## START Material shown
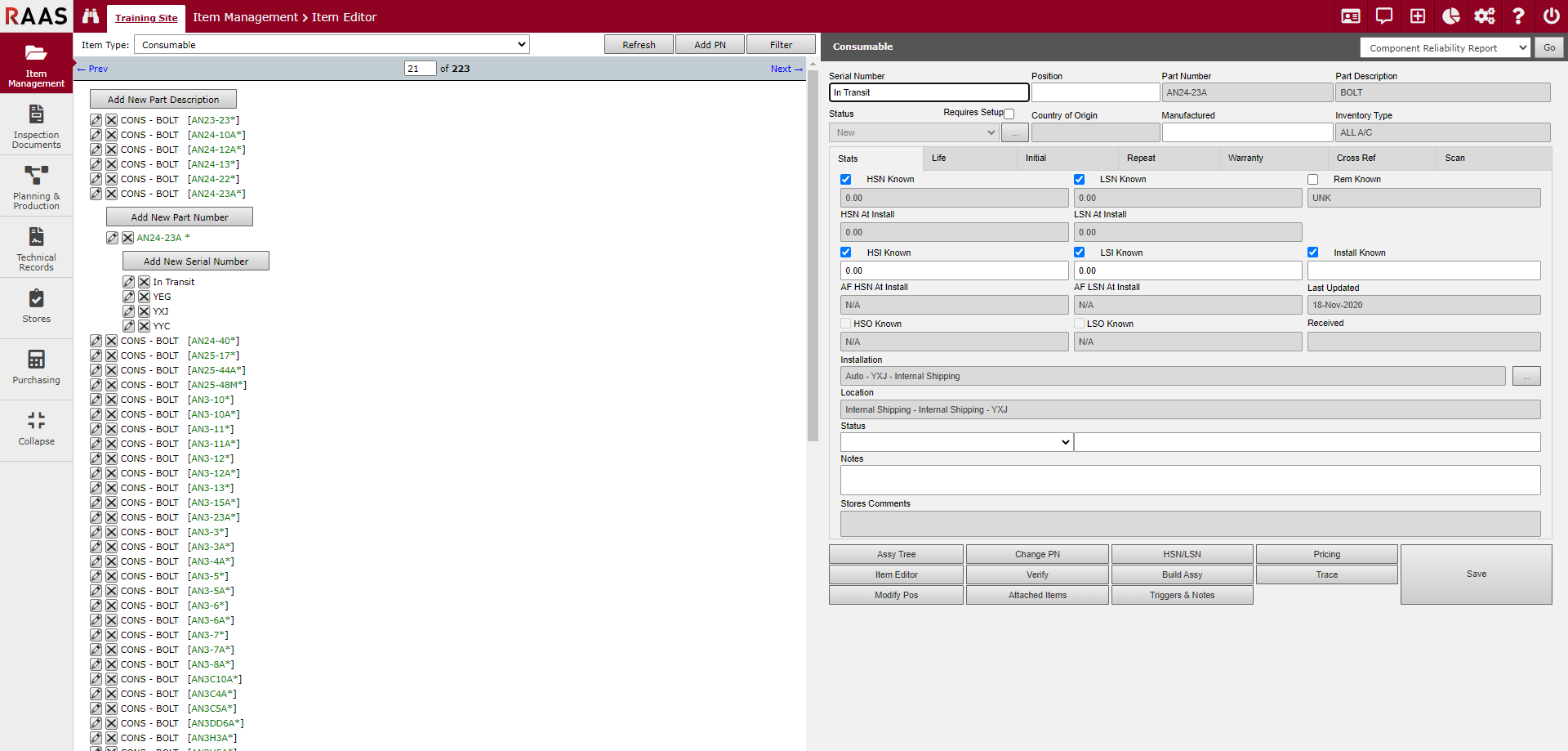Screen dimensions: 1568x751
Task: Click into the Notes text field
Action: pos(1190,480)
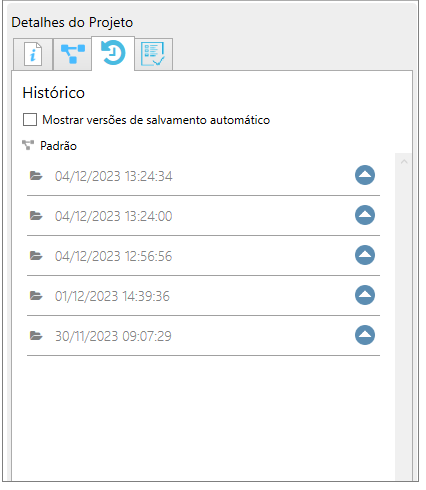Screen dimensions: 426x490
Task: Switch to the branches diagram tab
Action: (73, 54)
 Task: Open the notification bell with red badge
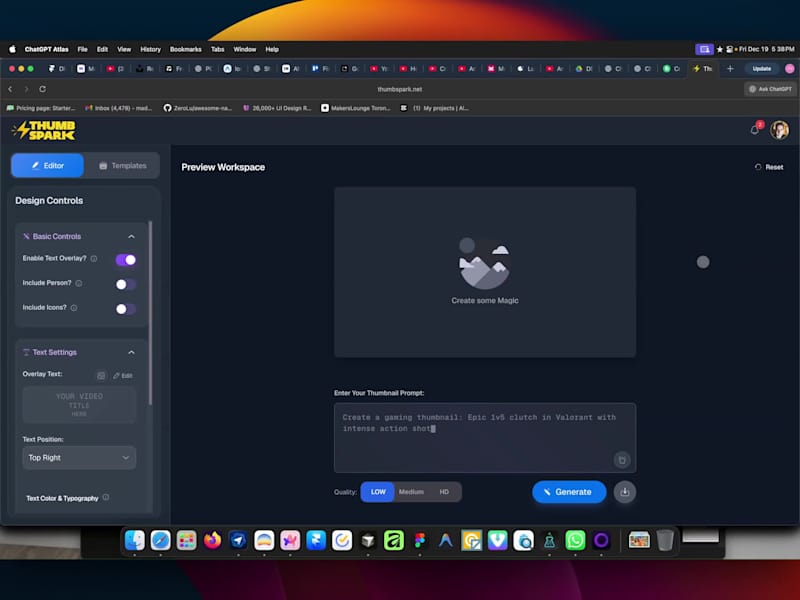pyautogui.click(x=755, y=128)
## END Material shown
What is expected
Find every line in the records above that contains the string "Task", and copy each of those lines.

The result
Task: Click into the Notes text field
Task: Switch to the branches diagram tab
 Task: Open the notification bell with red badge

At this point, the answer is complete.